A Swim in the Pond

I loved this book, one of the better tomes on writing best practices. Why? Well, I like to think this is a masterclass in teaching honed after working with eager students through the years. Read the story from a famous Russian author. And then, you have the opportunity for a professional teacher, storyteller, and practitioner to break the piece down, highlighting trends and takeaways. One can agree with the synopsis. Or, disagree. And, most importantly, learn through this process.

With the recent invasion of Ukraine, this book evokes numerous questions that I couldn’t shake. These four writers stood tall during the height of a creative era. Did their work push a country toward revolution? Or, were the stories only a by product of an evolving, upcoming revolution simmering below the surface? That’s above my pay-grade; nor, does one’s views take away from what one can learn in these pages.

A Legacy:

And that’s the point, maybe the story you create isn’t the legacy you leave behind. I’ve never read any of Saunders’ other works. I will now. But remember, there are millions of books on the market-more each day. Too many choices. Not everyone conjures The Tempest and Julius Caesar or the Brothers Karamazov and The Nose. But what we communicate to others may reverberate for decades. Giving back matters.

Here were my highlights:

  1. There is importance in revision, sitting down / protect the process / start the work.
  2. The characters must transform.

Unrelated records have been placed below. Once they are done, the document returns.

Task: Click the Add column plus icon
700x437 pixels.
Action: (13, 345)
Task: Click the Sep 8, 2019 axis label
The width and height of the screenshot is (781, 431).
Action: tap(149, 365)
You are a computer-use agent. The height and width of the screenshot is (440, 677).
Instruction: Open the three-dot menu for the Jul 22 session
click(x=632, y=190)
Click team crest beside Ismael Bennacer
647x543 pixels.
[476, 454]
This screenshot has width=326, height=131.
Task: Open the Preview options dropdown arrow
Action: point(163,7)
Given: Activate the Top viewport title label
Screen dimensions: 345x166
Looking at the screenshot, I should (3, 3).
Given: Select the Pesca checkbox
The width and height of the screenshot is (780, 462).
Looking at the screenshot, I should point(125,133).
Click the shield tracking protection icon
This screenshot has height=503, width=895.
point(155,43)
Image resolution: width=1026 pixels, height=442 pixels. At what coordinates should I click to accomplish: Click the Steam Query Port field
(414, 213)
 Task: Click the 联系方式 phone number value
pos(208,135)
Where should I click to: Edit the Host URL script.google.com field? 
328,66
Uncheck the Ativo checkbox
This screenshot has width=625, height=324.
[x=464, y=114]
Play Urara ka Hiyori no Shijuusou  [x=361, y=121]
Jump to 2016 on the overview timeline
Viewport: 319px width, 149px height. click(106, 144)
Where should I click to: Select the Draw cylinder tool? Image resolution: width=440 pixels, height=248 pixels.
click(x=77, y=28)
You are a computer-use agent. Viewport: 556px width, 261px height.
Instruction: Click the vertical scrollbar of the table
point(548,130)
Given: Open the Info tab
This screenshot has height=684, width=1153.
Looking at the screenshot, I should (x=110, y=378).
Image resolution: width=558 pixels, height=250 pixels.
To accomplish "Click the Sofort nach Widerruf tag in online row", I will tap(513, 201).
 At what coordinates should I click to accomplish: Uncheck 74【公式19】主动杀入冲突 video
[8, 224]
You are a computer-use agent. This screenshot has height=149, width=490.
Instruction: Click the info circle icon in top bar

Where are they headed? Evolving?
  3. Evil is rarely done by actual folks who are evil. They believe they are right and just in their movement.
  4. Ask yourself, What is the heart of your story?
  5. There is power in omission.
  6. Rubin’s Vase and storytelling.
  7. Never sell your characters short. Refuse to cut corners.
  8. Think about objects and the messages they can convey. What does a truck say about the driver?
  9. Build patterns and repetition in your work. Then, change the pattern.
  10. An opening page shows nothing. Good structure is making aware the question we want the reader to ask … then, of course, answer the question.
  11. New characters alter the main, otherwise why would you introduce them?
  12. At the end of the story, we can imagine multiple paths. That makes a great story.
  13. Specific description works, an authorial trick. Ensure the description fits with the story. It’s not just a laundry list, the details carry the story forward.
  14. Variation vs stasis thinking. Have the character react differently to objects or actions that may be similar in nature.
  15. Cornfield Principle. Every piece of the story must be (1) entertaining and (2) advance the story.
  16. The rules of editing: Be specific and efficient. Use details. Always be escalating. Show, don’t tell.
  17. Art has to surprise its audience, which means the creator too.

Other Notes:

  • The ambiguity of Hamlet is what makes the story great … If the ghost is imaginary, it’s wrong for Hamlet to kill his uncle. If real, it’s necessary that he do so. That is part of the play’s power … And that is important.
  • The picture is the book. My glasses included.